▶ [What the exercise asks]
Return copies of the lines below that mention "Apolo".

▶ [Input records]
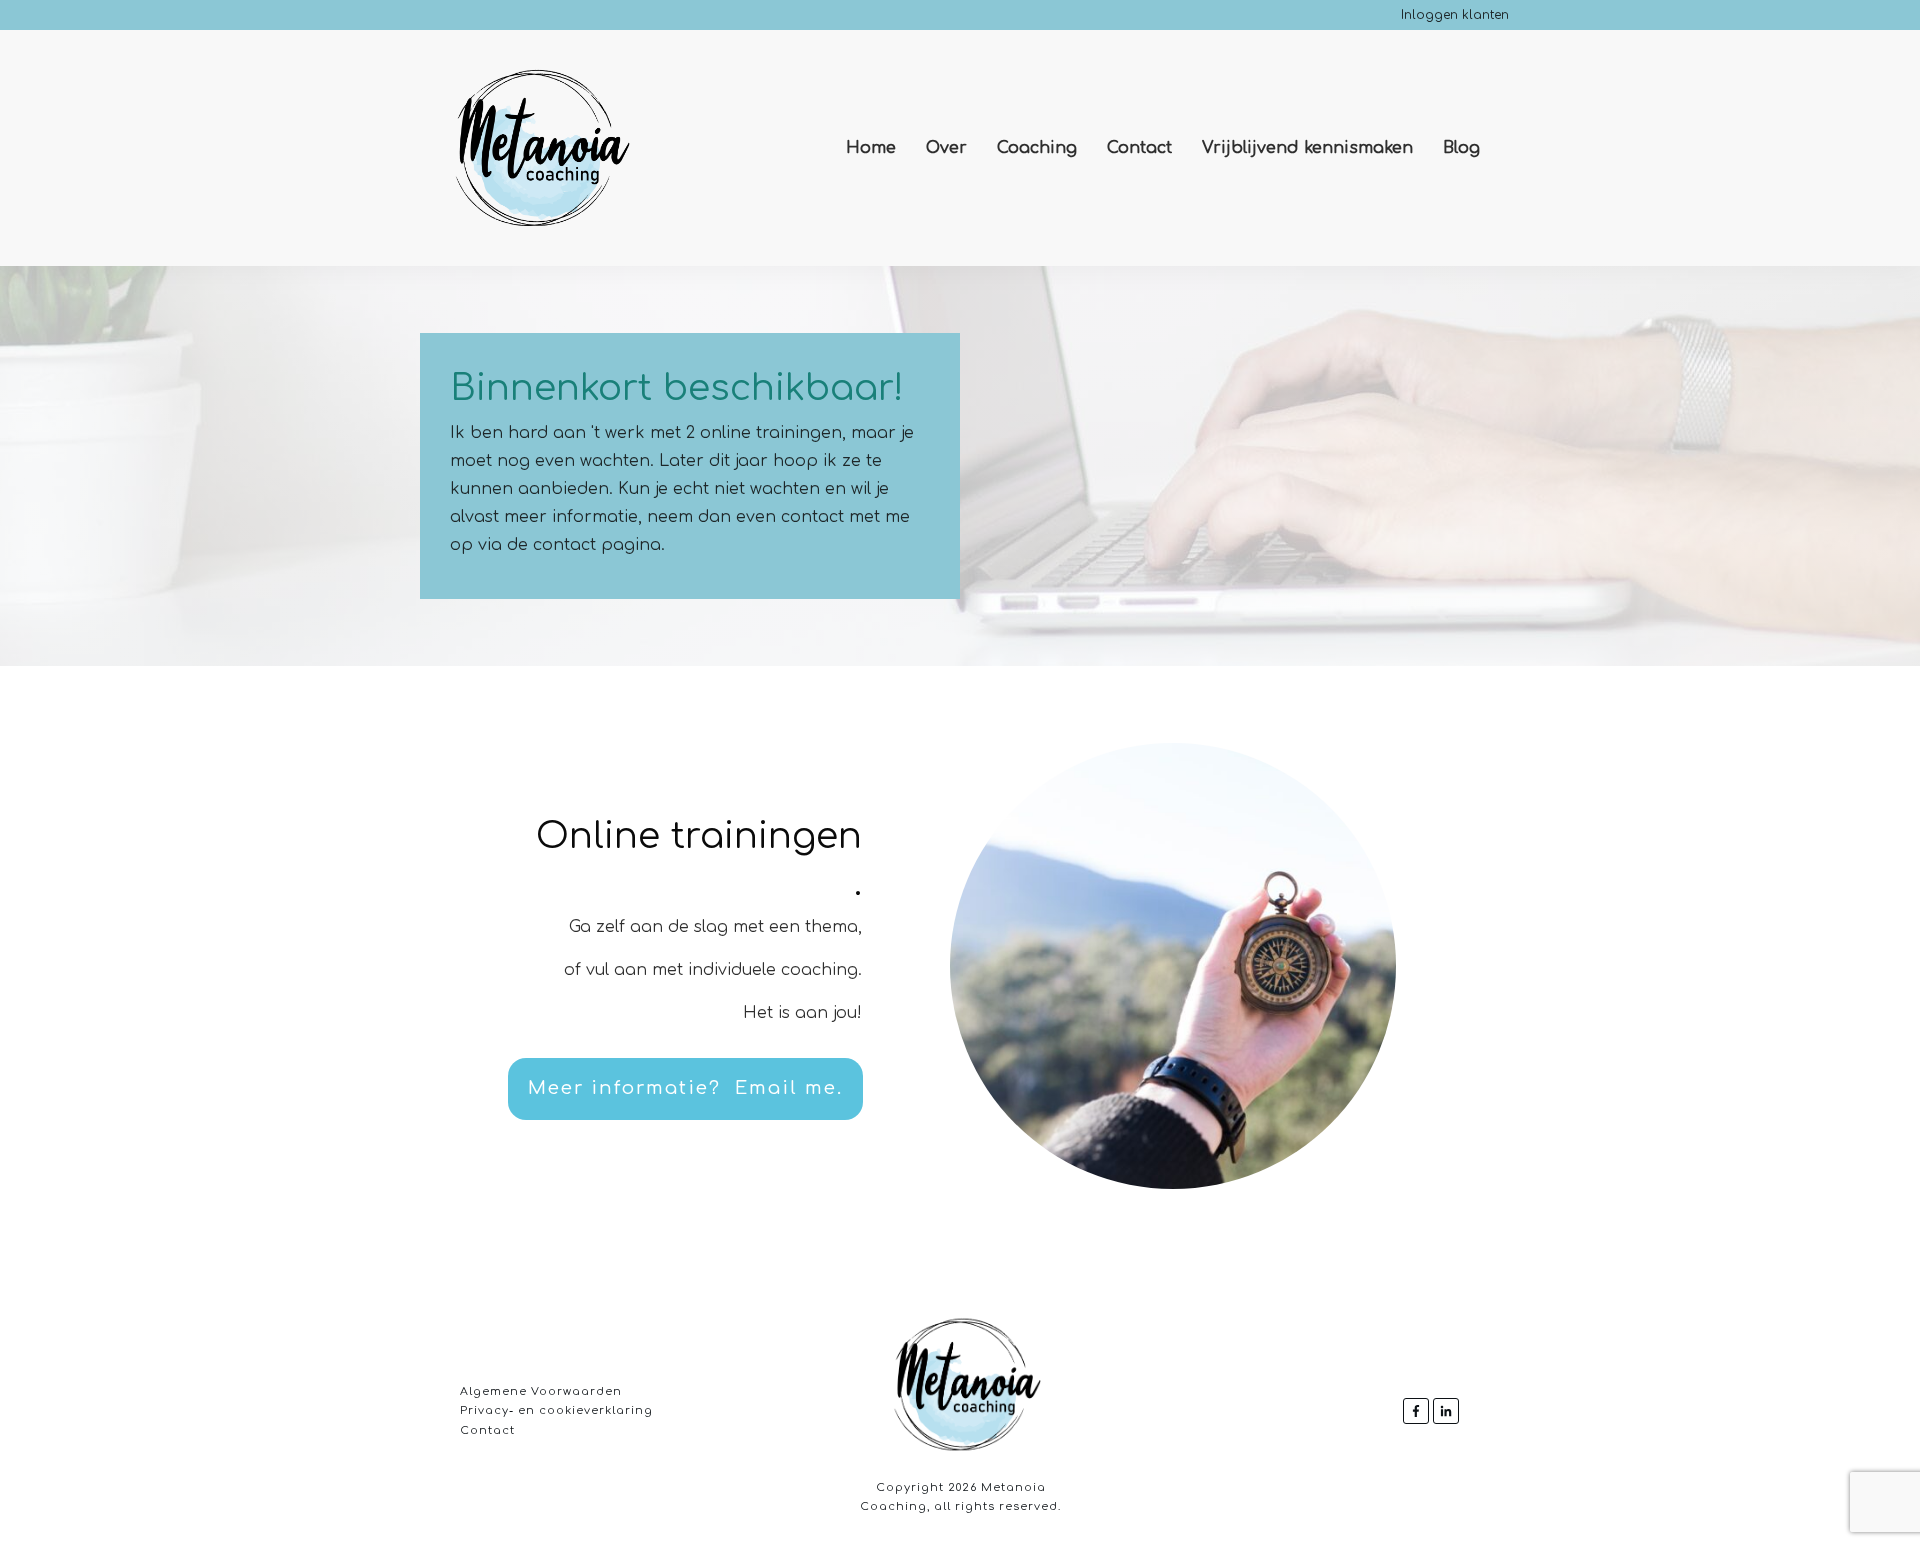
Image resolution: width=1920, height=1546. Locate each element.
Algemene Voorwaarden (541, 1391)
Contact (487, 1430)
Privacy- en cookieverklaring (556, 1410)
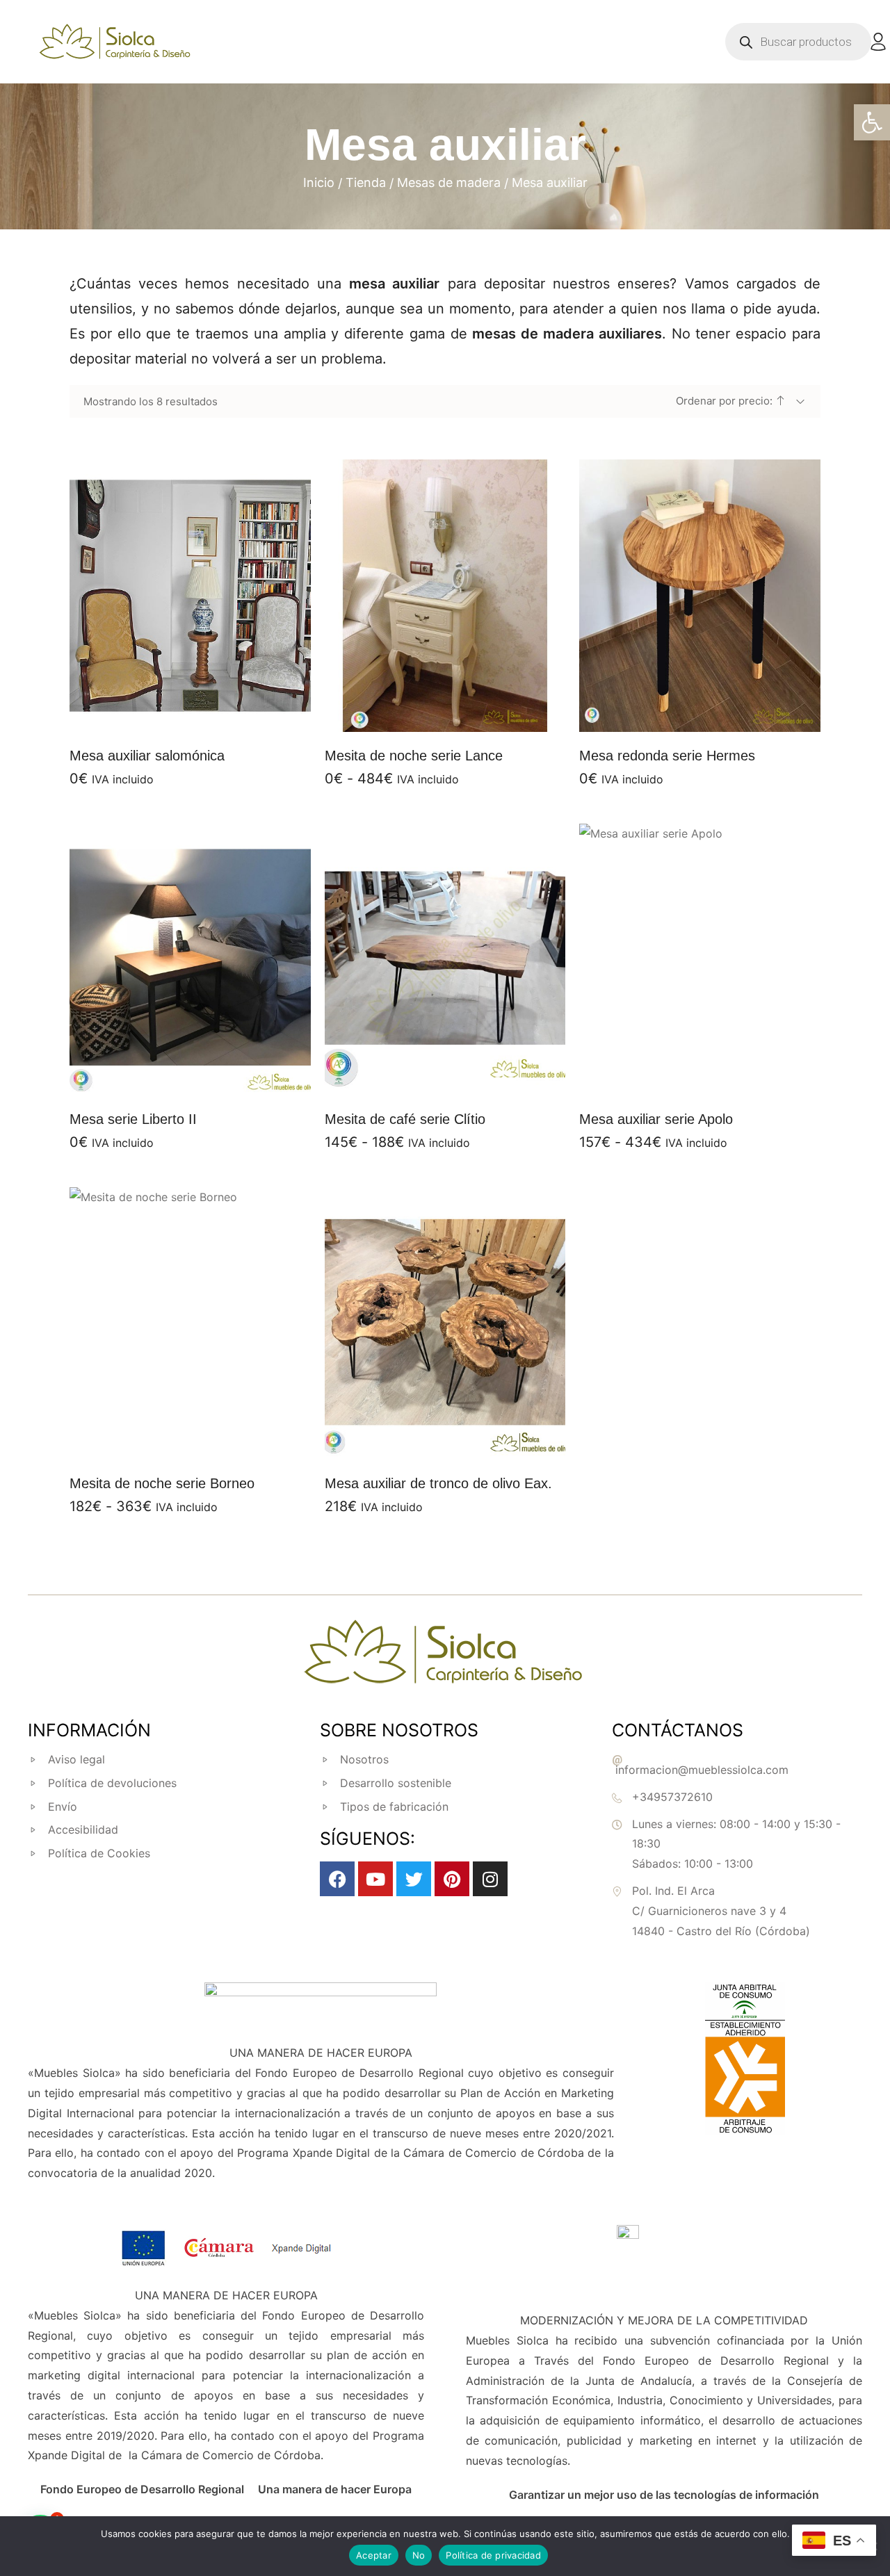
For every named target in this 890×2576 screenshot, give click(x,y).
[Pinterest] (452, 1878)
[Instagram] (490, 1878)
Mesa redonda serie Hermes (667, 755)
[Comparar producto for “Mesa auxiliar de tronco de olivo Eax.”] (462, 1442)
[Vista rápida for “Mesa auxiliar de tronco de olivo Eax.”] (445, 1323)
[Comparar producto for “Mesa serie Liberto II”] (207, 1078)
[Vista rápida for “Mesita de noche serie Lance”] (445, 596)
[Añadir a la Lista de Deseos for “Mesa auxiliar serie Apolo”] (682, 1078)
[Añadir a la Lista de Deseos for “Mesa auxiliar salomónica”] (172, 714)
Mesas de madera (449, 182)
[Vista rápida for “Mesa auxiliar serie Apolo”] (700, 959)
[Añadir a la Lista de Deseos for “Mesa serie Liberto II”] (172, 1078)
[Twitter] (413, 1878)
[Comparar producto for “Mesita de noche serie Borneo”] (207, 1442)
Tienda (366, 182)
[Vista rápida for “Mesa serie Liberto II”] (190, 959)
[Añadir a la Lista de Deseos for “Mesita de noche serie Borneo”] (172, 1442)
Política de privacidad (493, 2555)
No (419, 2555)
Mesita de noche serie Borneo (162, 1483)
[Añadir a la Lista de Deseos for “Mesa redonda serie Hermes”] (682, 714)
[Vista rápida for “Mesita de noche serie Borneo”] (190, 1323)
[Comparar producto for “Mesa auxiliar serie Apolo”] (717, 1078)
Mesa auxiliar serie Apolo (656, 1119)
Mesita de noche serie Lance (414, 755)
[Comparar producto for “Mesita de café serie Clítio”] (462, 1078)
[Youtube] (375, 1878)
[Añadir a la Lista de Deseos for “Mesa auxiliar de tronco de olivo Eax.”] (427, 1442)
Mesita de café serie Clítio (405, 1119)
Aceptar (373, 2555)
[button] (872, 122)
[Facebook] (337, 1878)
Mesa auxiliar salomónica (147, 755)
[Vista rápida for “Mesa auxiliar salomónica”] (190, 596)
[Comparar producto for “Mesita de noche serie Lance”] (462, 714)
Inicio (318, 182)
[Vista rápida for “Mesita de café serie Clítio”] (445, 959)
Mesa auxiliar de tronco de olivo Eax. (438, 1483)
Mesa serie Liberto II (133, 1119)
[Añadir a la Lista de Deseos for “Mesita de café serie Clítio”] (427, 1078)
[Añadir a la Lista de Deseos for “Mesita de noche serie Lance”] (427, 714)
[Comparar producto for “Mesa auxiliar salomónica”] (207, 714)
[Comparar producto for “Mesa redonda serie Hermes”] (717, 714)
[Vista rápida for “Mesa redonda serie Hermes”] (700, 596)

▶ [Solution]
[Añadir a la Lista de Deseos for “Mesa auxiliar serie Apolo”] (682, 1078)
[Vista rápida for “Mesa auxiliar serie Apolo”] (700, 959)
[Comparar producto for “Mesa auxiliar serie Apolo”] (717, 1078)
Mesa auxiliar serie Apolo (656, 1119)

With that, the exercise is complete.